Pattern: Pipeline Stack Parameters
Delivery pipelines allow us to set at the very least environment variables via some admin panel, a CLI or even an API. We can hook up our project in one such pipeline, and let it configure our project. An added bonus is that the entire team can use it without having to share parameters or even secrets. The catch is that we become dependant on the pipeline. If for some reason, the pipeline is offline, or simply not accessible, we cannot make changes to our infrastructure.
Also, the first thing attackers look for when gaining access to a network are CI/CD servers because they are full of admin-level credentials.
Pattern: Stack Parameter Registry
We can store all our parameters in a centralized registry, this can range from simple files in some file server, to a Consul cluster or a SQL database. Of course, we have to use another pattern to set the connection parameters to our registry; but once plugged it, changing it becomes a matter of executing a query, or modifying a file.

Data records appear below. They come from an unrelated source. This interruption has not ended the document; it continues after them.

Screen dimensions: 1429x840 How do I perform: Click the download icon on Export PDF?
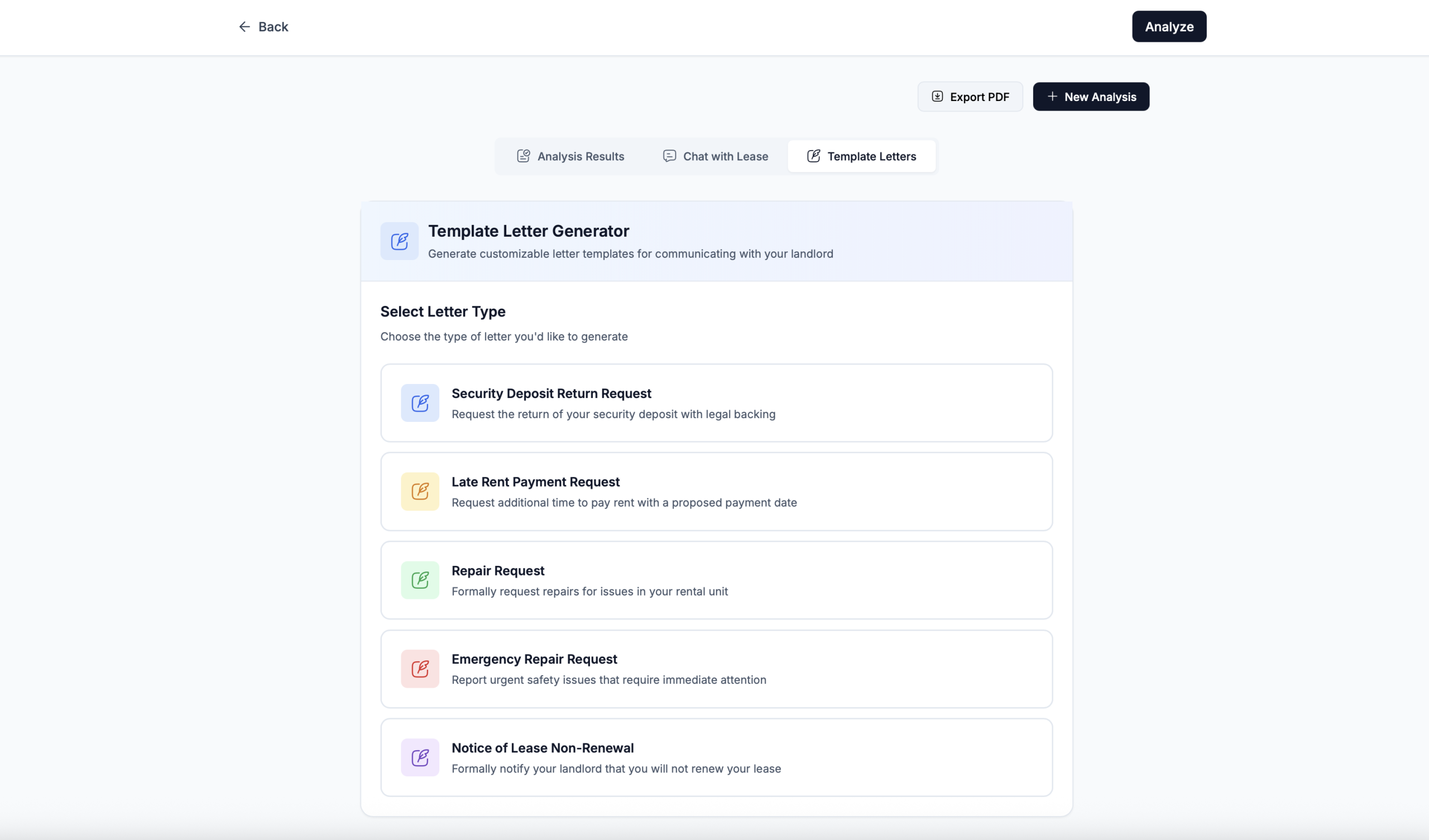937,97
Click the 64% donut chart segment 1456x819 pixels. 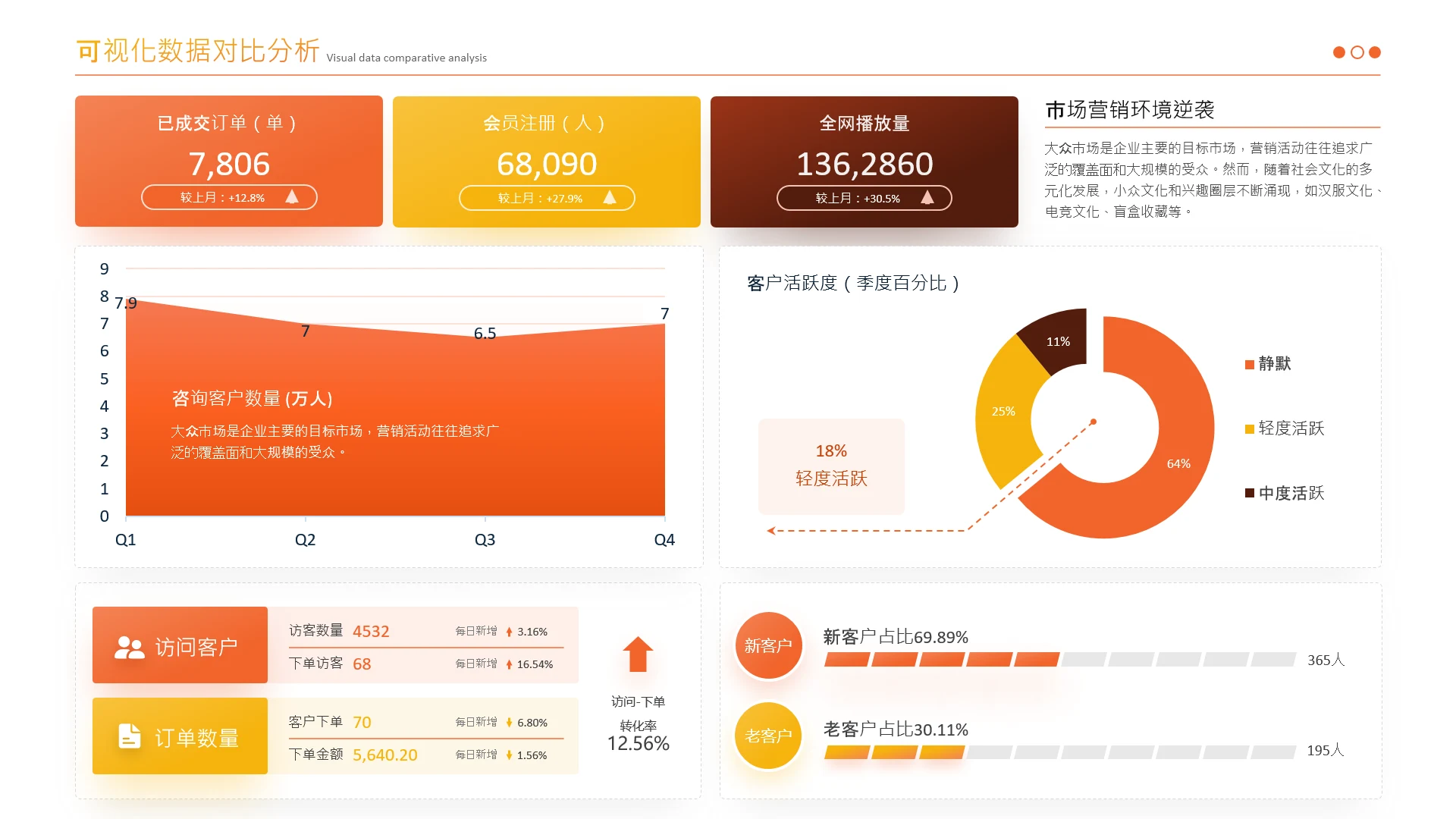pos(1178,463)
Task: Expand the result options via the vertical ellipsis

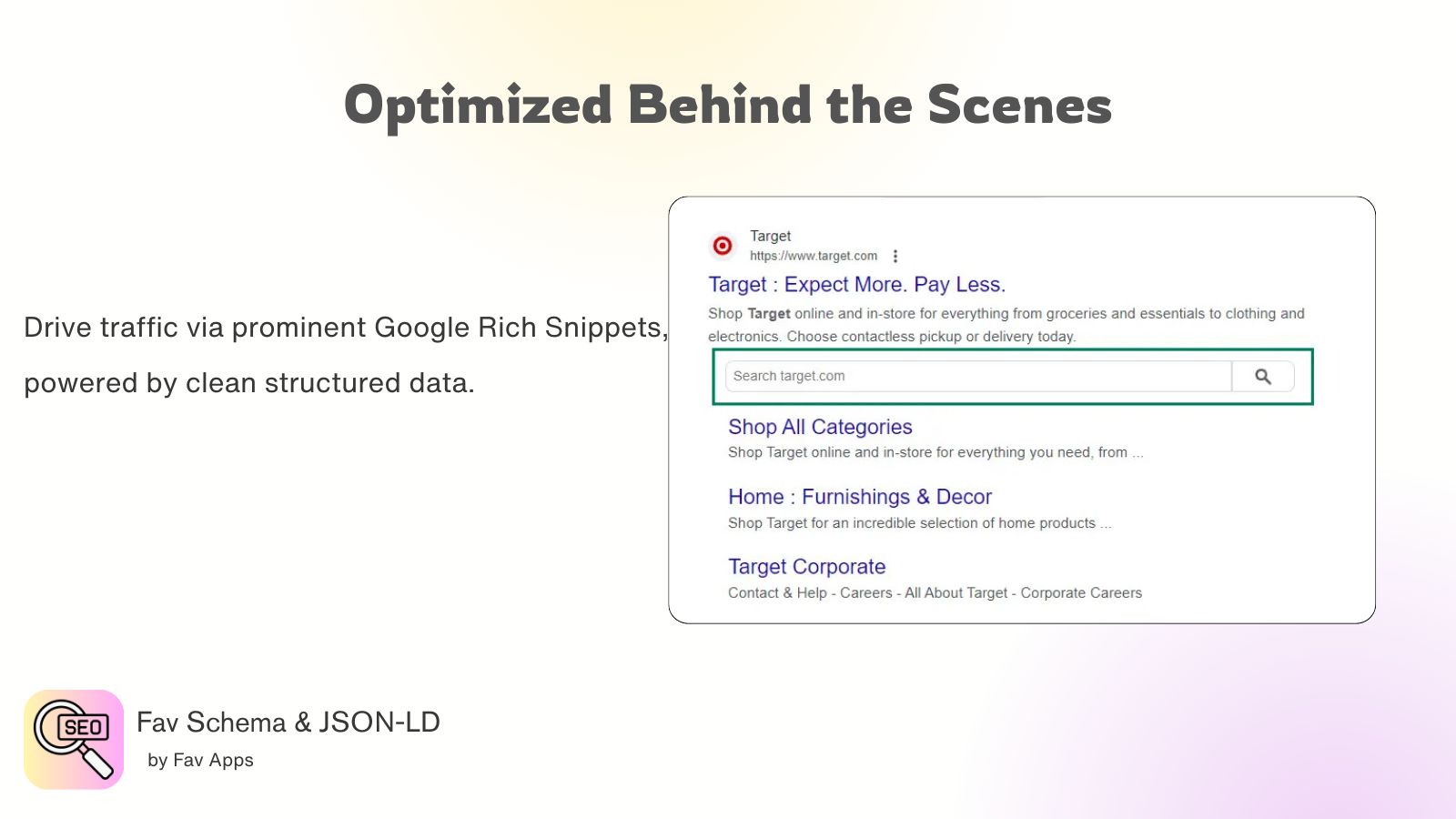Action: tap(896, 256)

The main issue with this pattern is the fact that we are adding something more to manage, the registry itself. This registry is an extra moving piece and a potential point of failure.
Testing
If good testing yields great results for application development, we can assume it will be very useful while defining our infrastructure as code.
Testing infrastructure code is not easy. Many frameworks use declarative languages, which makes unit tests for these declarations somewhat useless. If we declare that we want a server with 1 CPU and 2 GB of RAM, the test that we write might check for these attributes. We are simply re-stating what we declared in the code. With this test, we are testing that the provider and the tool works as promised, not that our code does what we intend. Unit testing is reserved, then, for those sneaky pieces of code that are influenced by configuration parameters, and why not, for testing around known issues with the tools of platforms we use.
The heavy burden will lie on integration tests. If we want three subnets: subnet-a
is public, subnet-b
is private, subnet-c
is private and does not have access to the other subnets; we can test for exactly that, that we can reach subnet-a
through internet, that subnet-b
can access subnet-a
, and that subnet-c
cannot access the other subnets. This is much more useful, since we are testing several moving pieces. Provisioning networks include access rules, routing tables, subnet masks, internet gateways, nat gateways, and some other pieces that provisioned together will provide a useful network; we might as well test that it works like we want it to.
Integration tests are slower than unit tests, since we must provision actual resources on real platforms. The slowness gets worse when we make end-to-end tests. When we provision our entire infrastructure to test, that is.
The key thing is to identify risks, in our case, our risk is that we may accidentally expose subnet-c
to the outside world; therefore we test to ensure that risk does not become a reality.